─── ENTRIES PROVIDED

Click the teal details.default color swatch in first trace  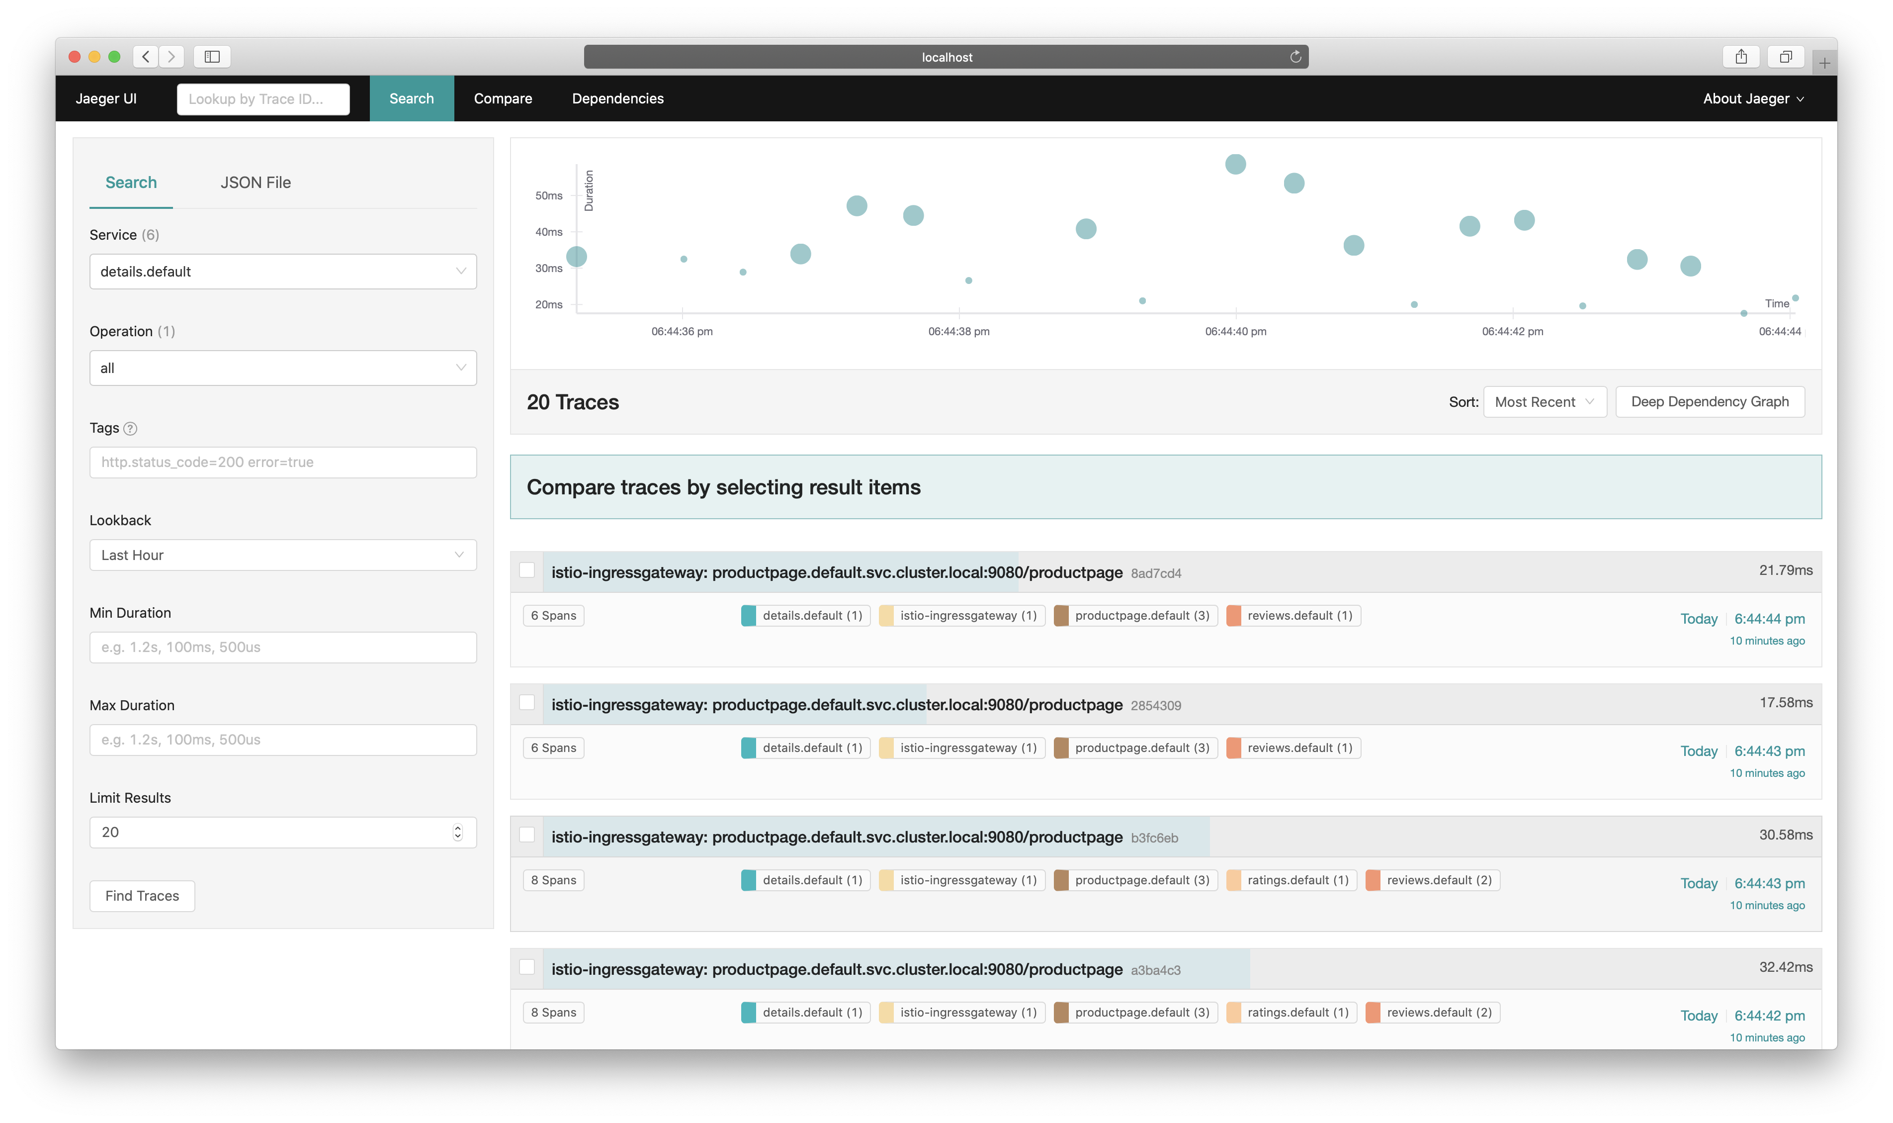pos(749,615)

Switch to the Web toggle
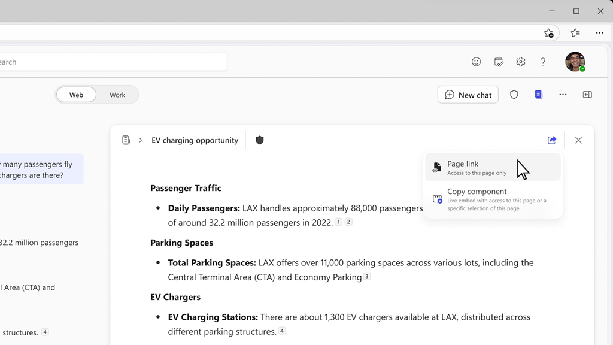click(x=76, y=95)
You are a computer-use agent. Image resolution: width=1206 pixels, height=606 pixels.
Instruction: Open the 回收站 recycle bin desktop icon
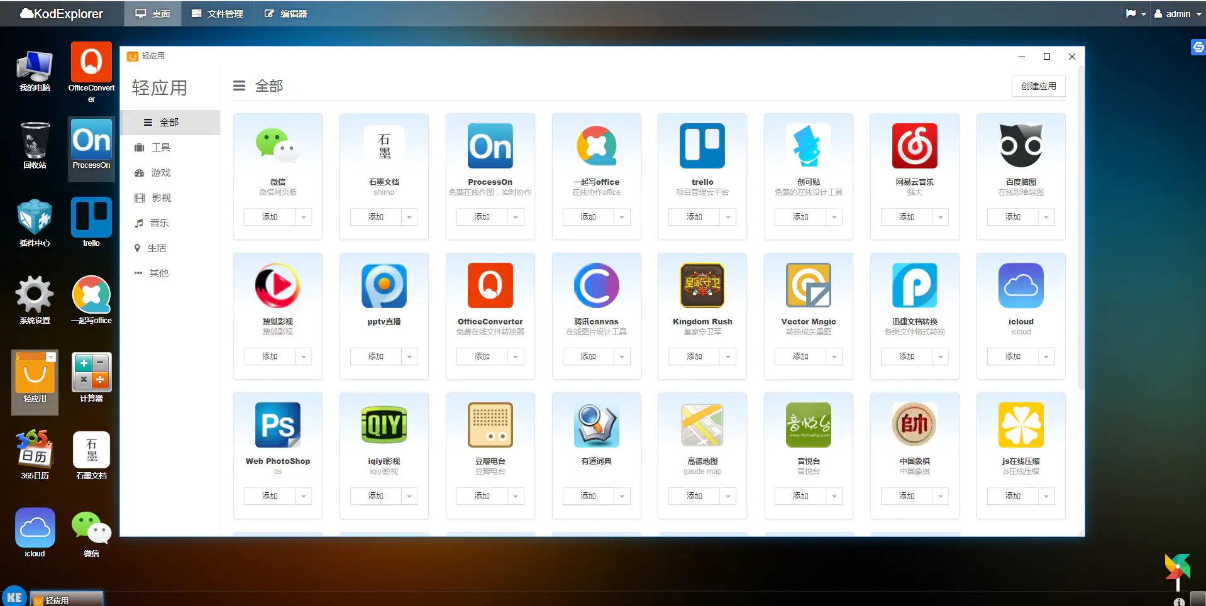point(35,141)
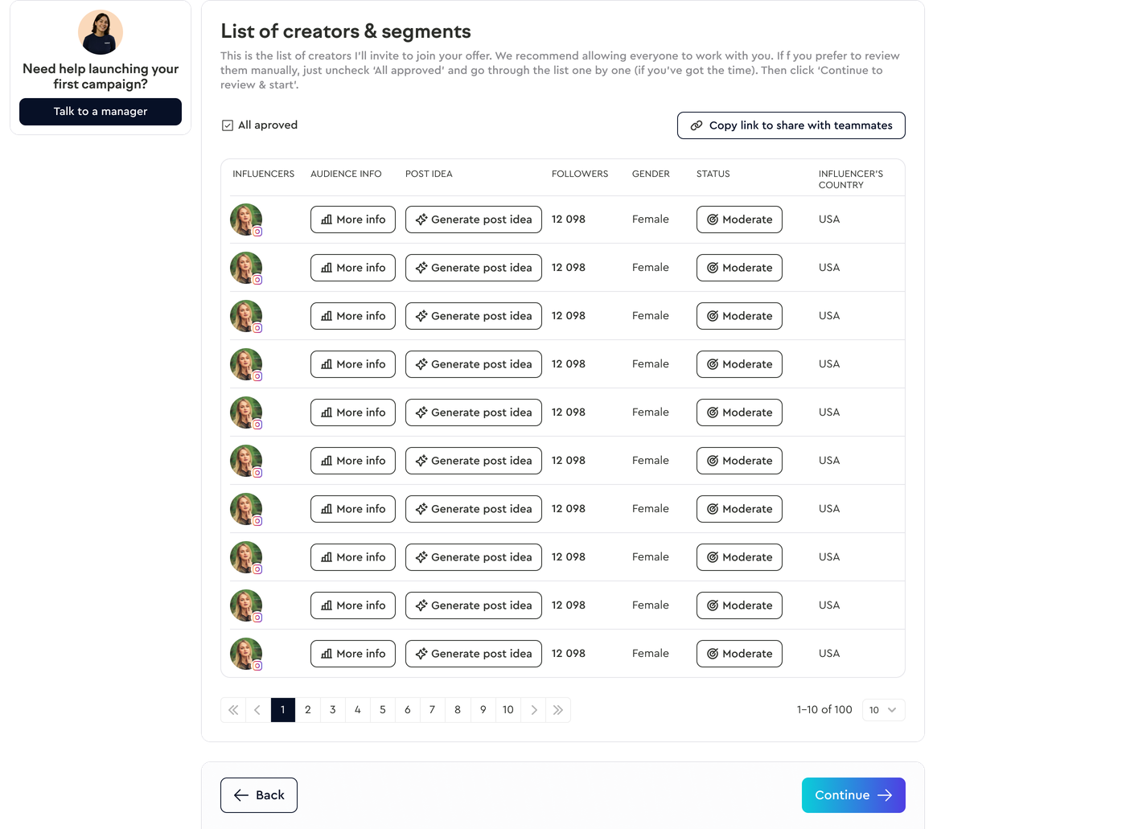Click the influencer avatar in the fourth row
Image resolution: width=1126 pixels, height=829 pixels.
pyautogui.click(x=245, y=363)
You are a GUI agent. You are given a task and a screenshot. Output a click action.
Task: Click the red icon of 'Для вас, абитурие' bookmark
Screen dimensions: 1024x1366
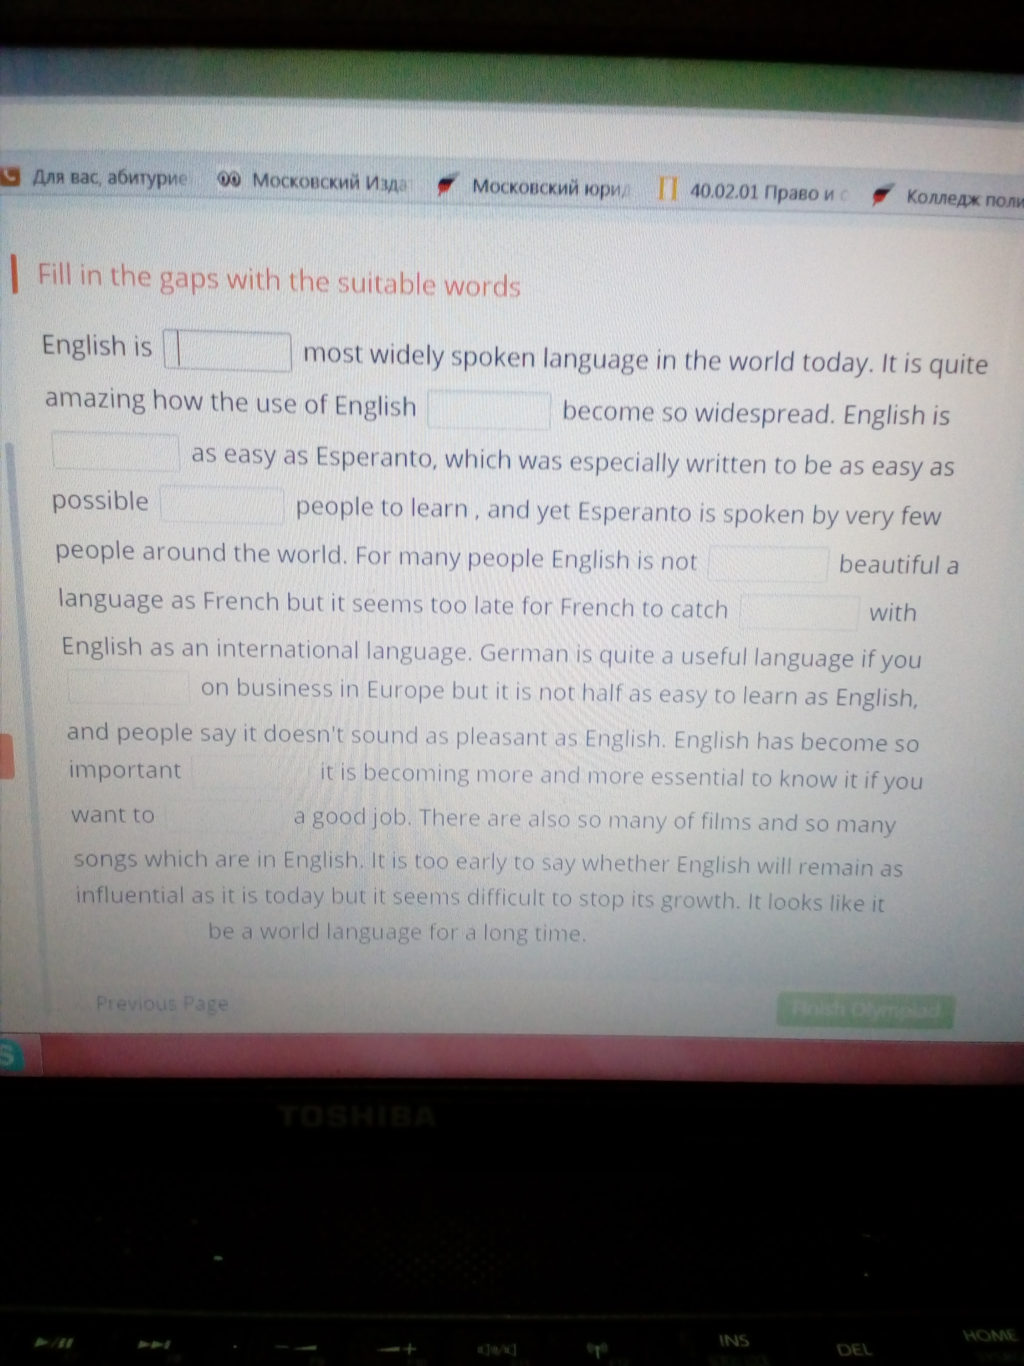[x=9, y=177]
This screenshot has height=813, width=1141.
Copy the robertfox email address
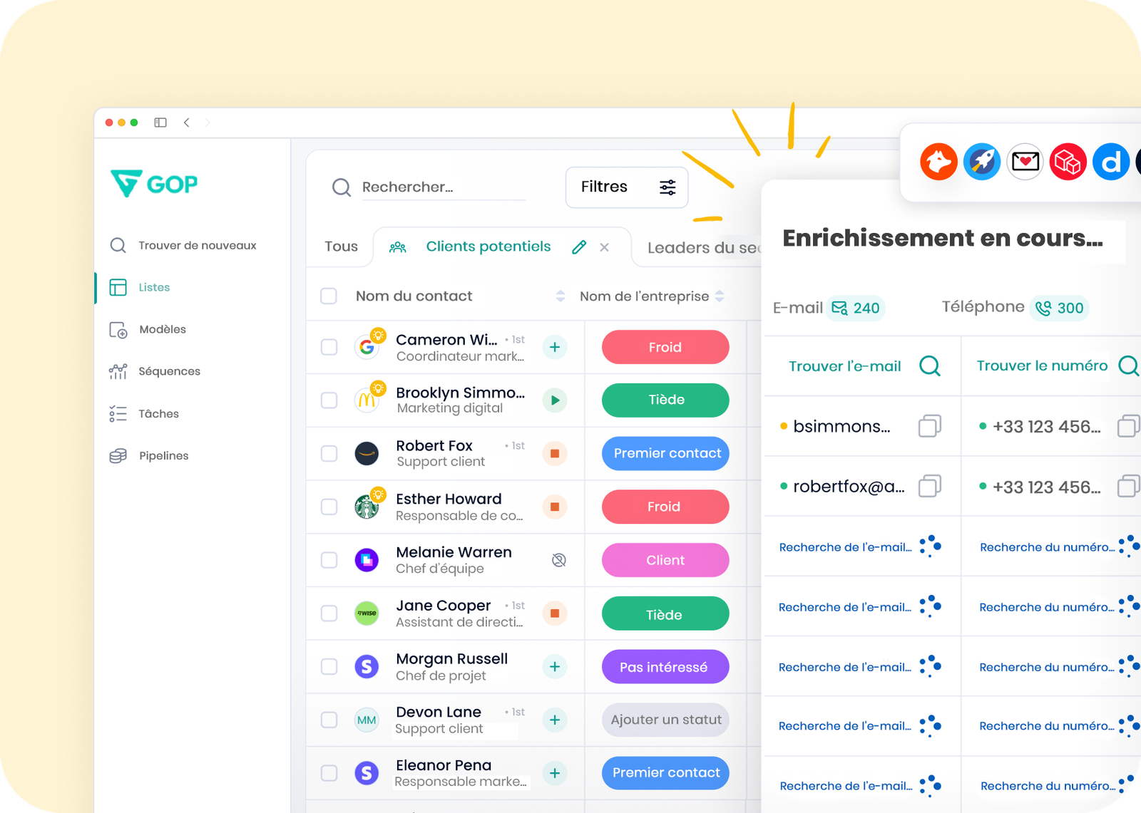coord(929,487)

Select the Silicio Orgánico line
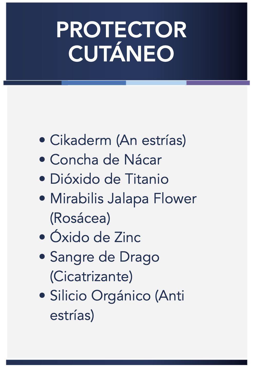(117, 296)
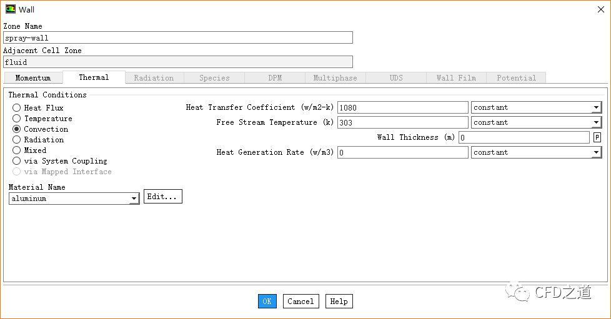611x319 pixels.
Task: Enable the via System Coupling option
Action: (x=17, y=161)
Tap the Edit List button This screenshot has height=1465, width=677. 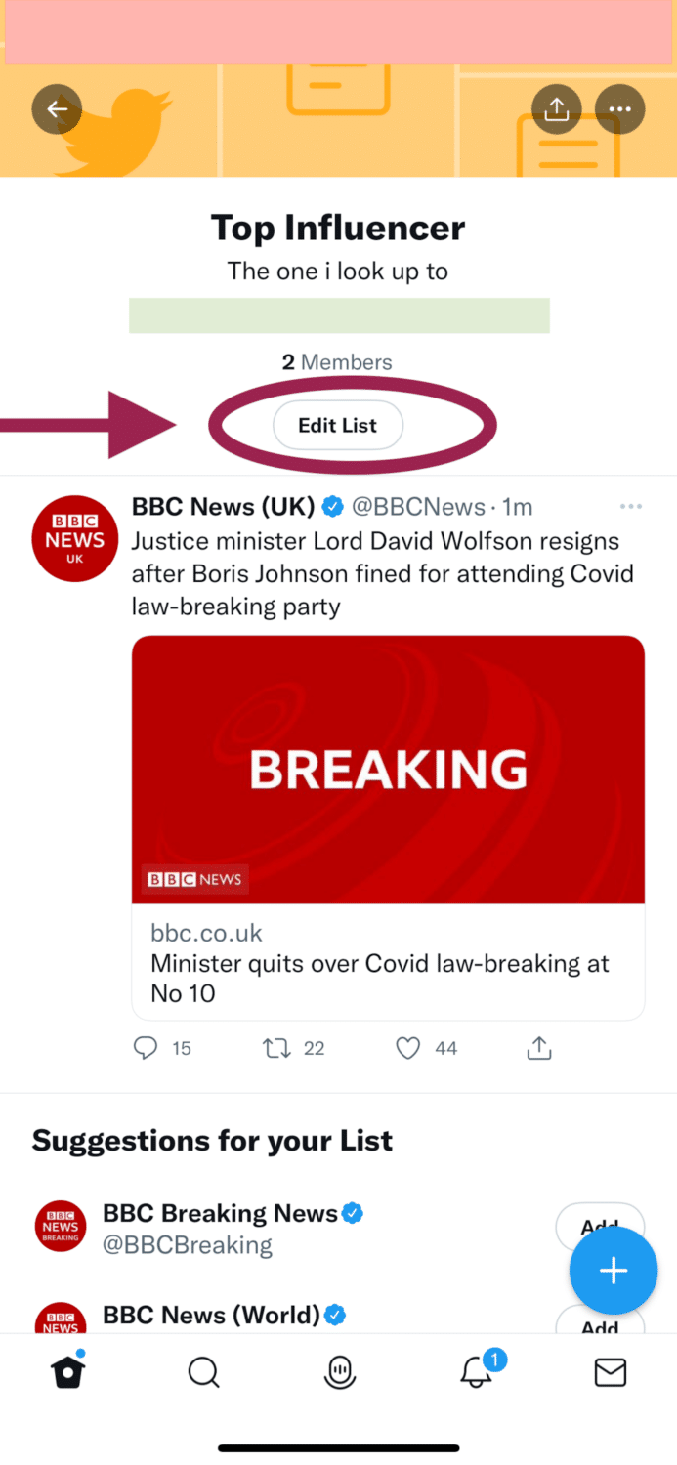pos(338,425)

──────

Please show each line of the items above that contains the word "agent", treating uppercase and lowercase as different.

You are a computer-use agent. Image resolution: width=1206 pixels, height=606 pixels.
You are a GUI agent. You are given a task and a screenshot. Output a click action.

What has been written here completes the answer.